Hetero-aggregation of nanoparticles in advective environments
Project Leader:
Prof. Dr. Andreas Kronenburg
University of Stuttgart
Mixing and aggregation are key processes in the pharmaceutical and chemical industries, and process control can markedly influence the products’ characteristics. If multiple materials are used, the number of hetero-contacts, i.e. the number of contacts between particles of the different components, are crucial for the product’s properties.

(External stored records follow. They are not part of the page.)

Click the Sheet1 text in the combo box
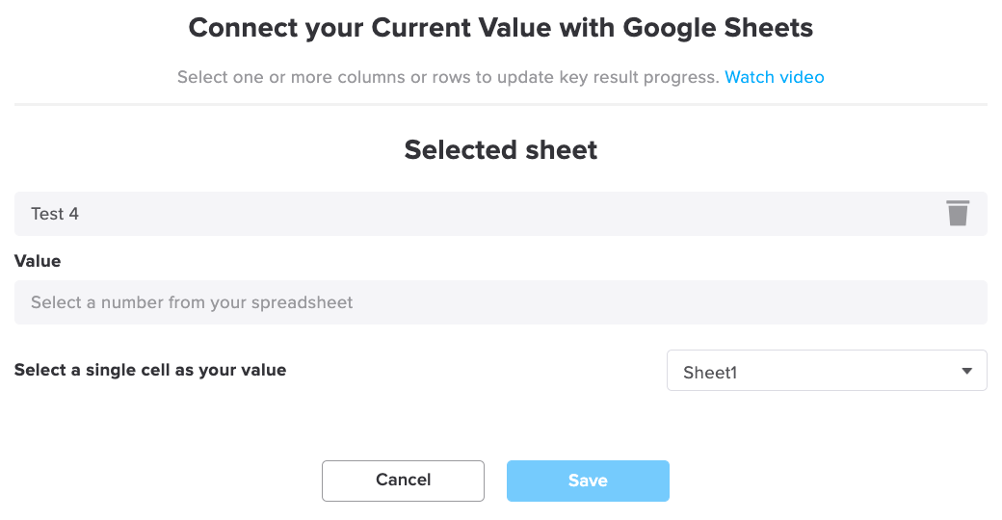 (710, 373)
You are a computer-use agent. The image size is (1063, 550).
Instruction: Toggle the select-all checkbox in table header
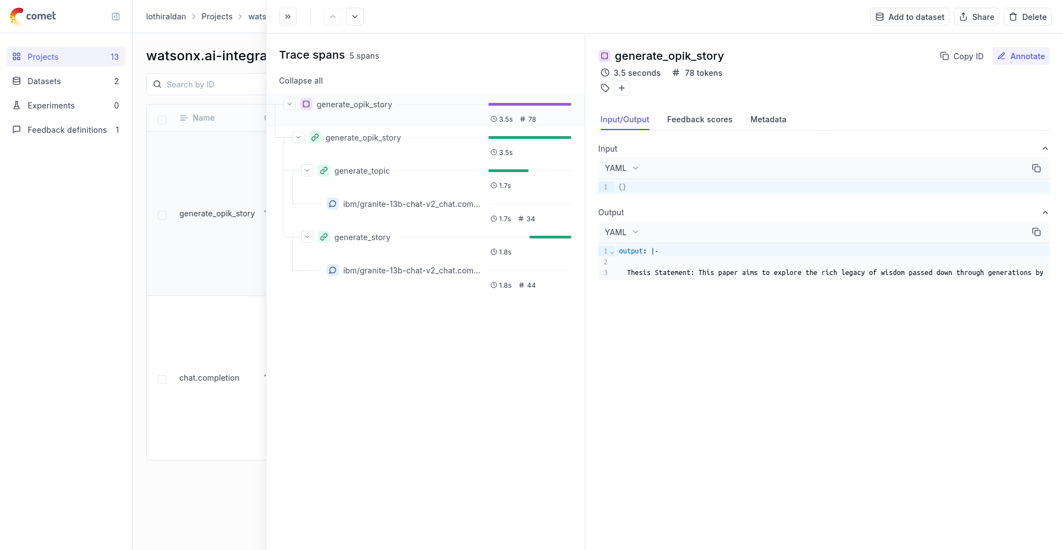click(162, 120)
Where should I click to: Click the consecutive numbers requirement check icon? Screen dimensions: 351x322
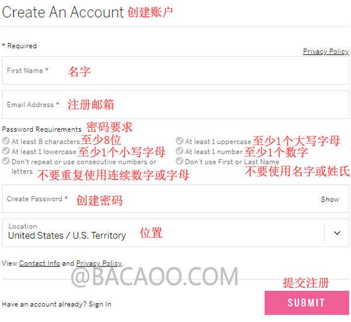pos(6,161)
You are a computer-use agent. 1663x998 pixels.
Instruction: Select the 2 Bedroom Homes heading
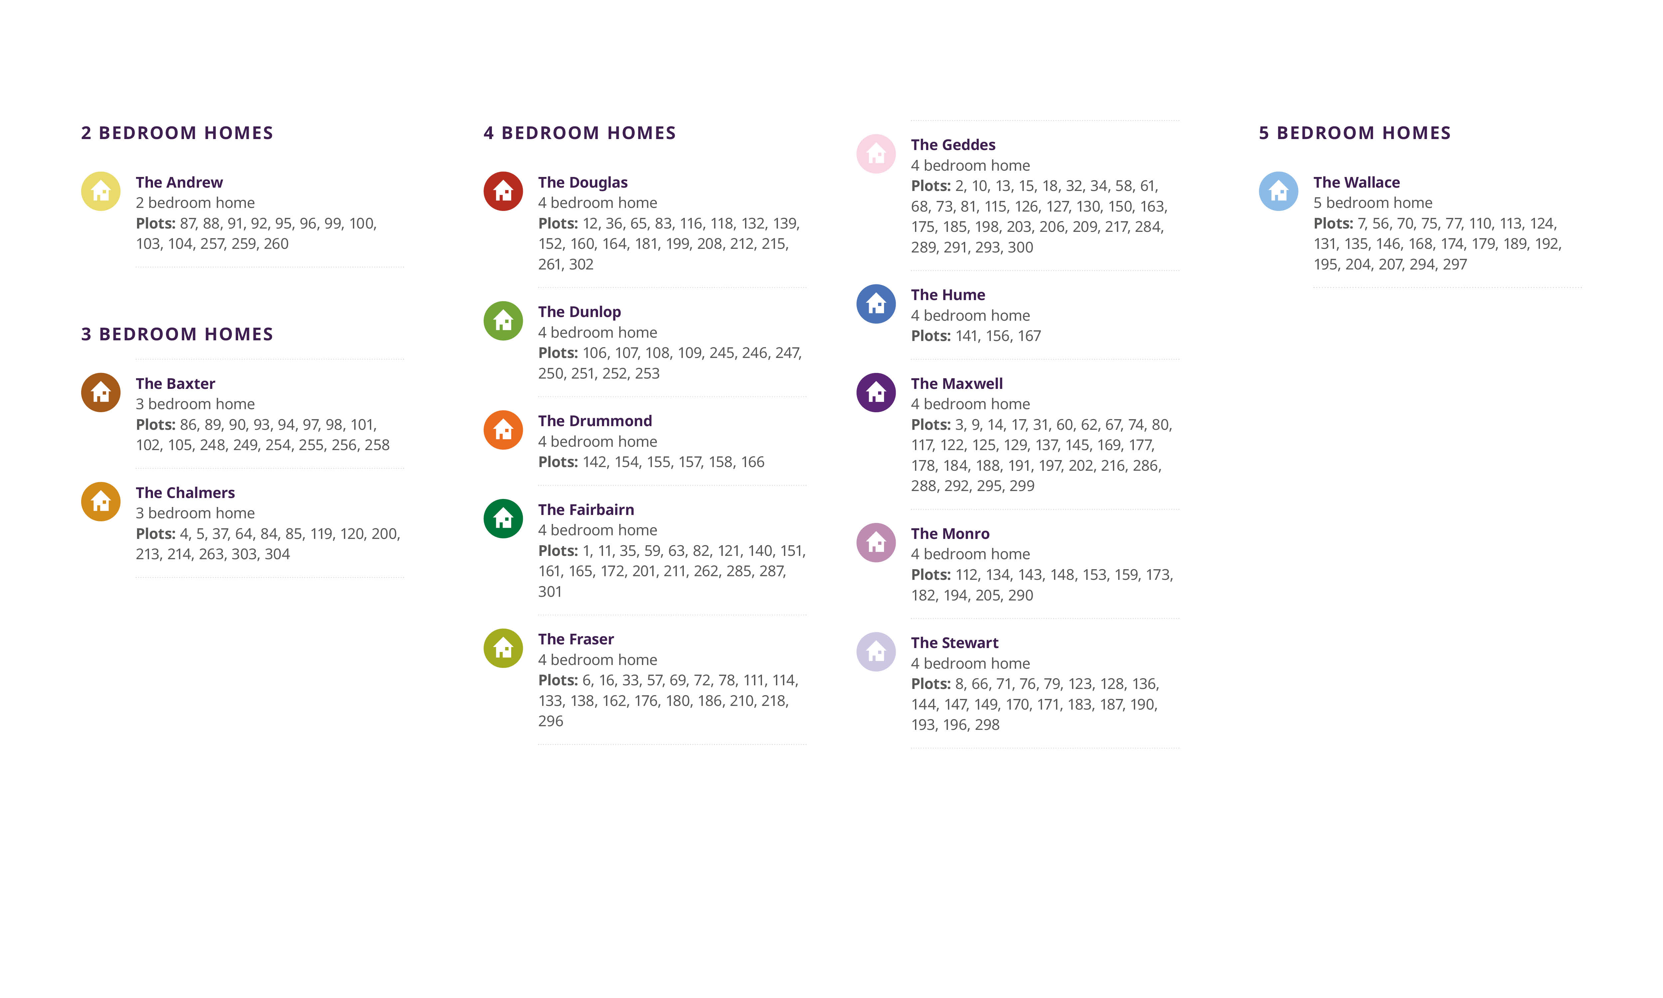(177, 133)
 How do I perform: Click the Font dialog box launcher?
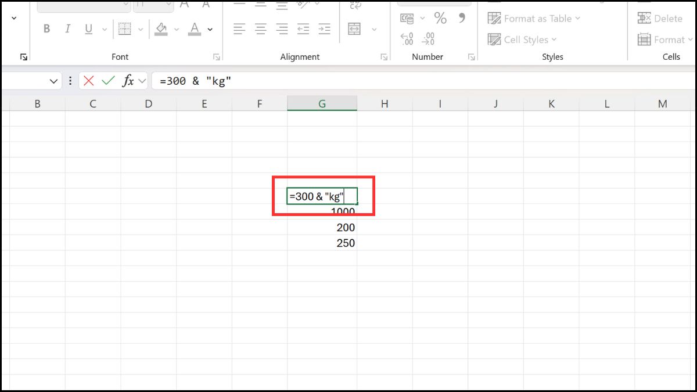pyautogui.click(x=216, y=56)
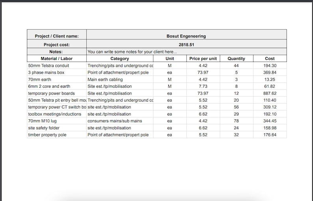Select the Quantity column header
The height and width of the screenshot is (201, 313).
point(237,58)
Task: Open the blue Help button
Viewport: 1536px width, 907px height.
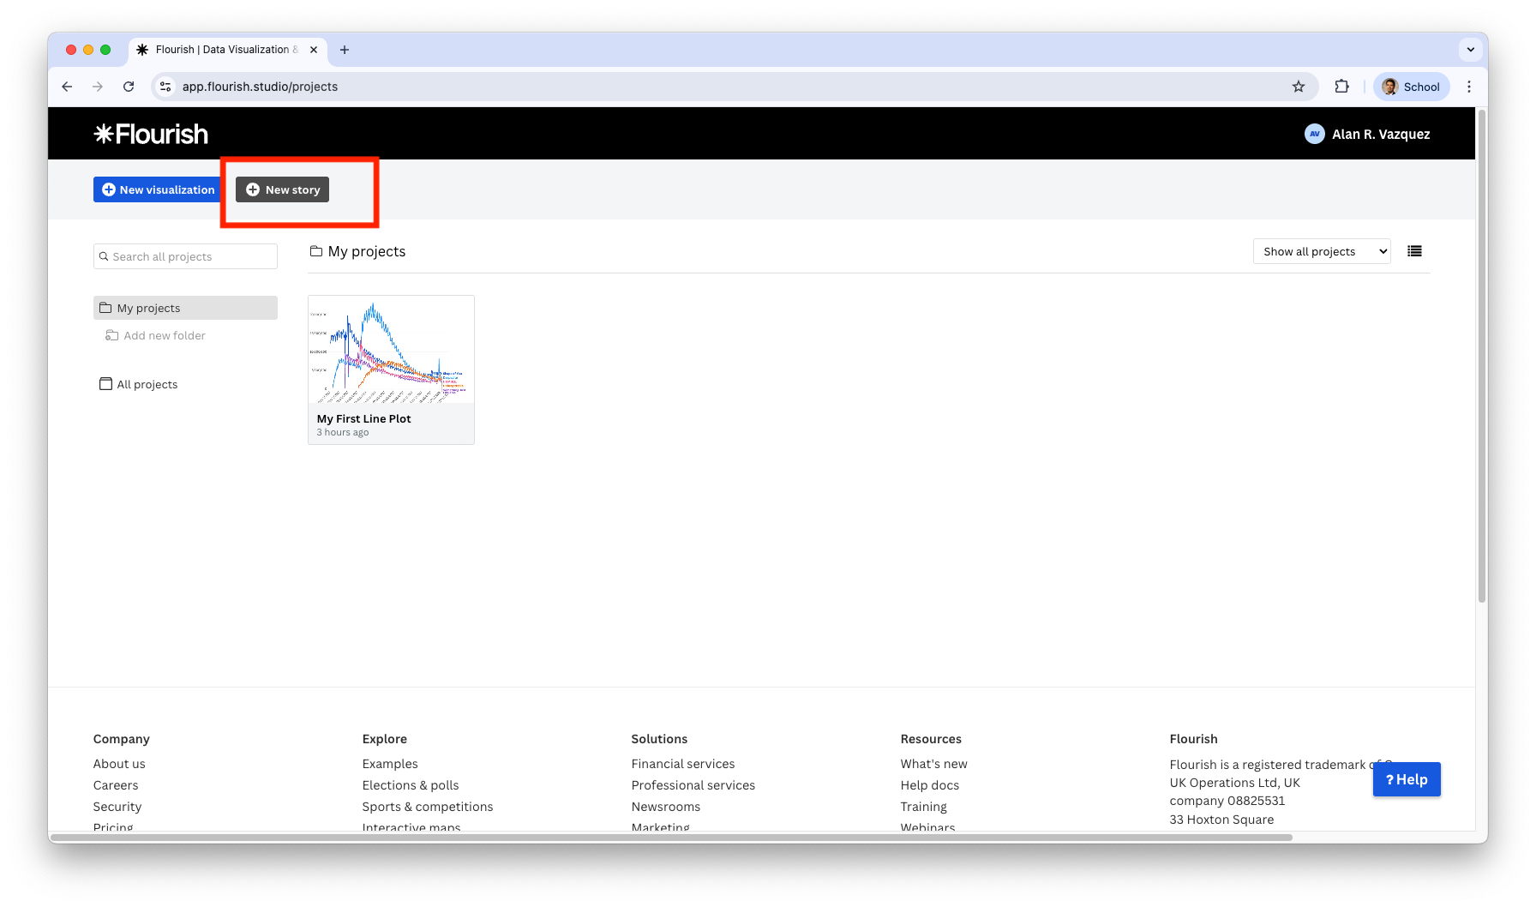Action: (x=1406, y=779)
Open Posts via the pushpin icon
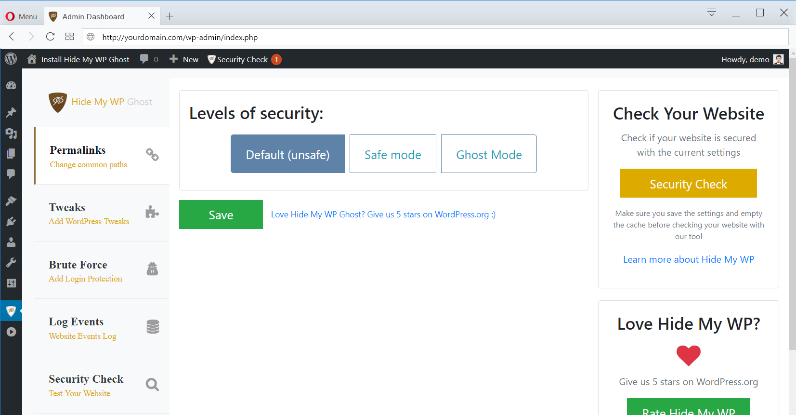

It is likely that this number can be controlled by the sequence of mixing, and the relative strength of mixing at the macroscale (that brings the components together) and at the microscale (that leads to collision and contact formation) will be decisive for the final product quality. While collision dynamics for small particles that are not influence by advective flow are well understood and can be modelled with decent accuracy, there is no validated approach for a statistical description of hetero-aggregation where particle sizes are far from being monodisperse and where initial inhomogeneities in particle distribution have a large effect on the final aggregate structure and quality.
The proposed work intends to address issues related to aggregation of a twocomponent system with variable primary particle sizes ranging from about 5 to 200 nm. Langevin dynamics (LD) will be conducted to generate aggregates and their size distributions for a variety of process conditions. LD provide a suitable tool for such study as every single primary particle will be tracked and no assumptions will be made on the resulting aggregate structure.
The simulations allow for a characterization of the heteroaggregates including their quality (number of hetero-contacts) and for an analysis of collision frequencies as function of the aggregate characteristics and flow conditions. Conventional models for collision frequencies are not likely to hold, and deep learning methods for closure of the population balance equation is suggested instead.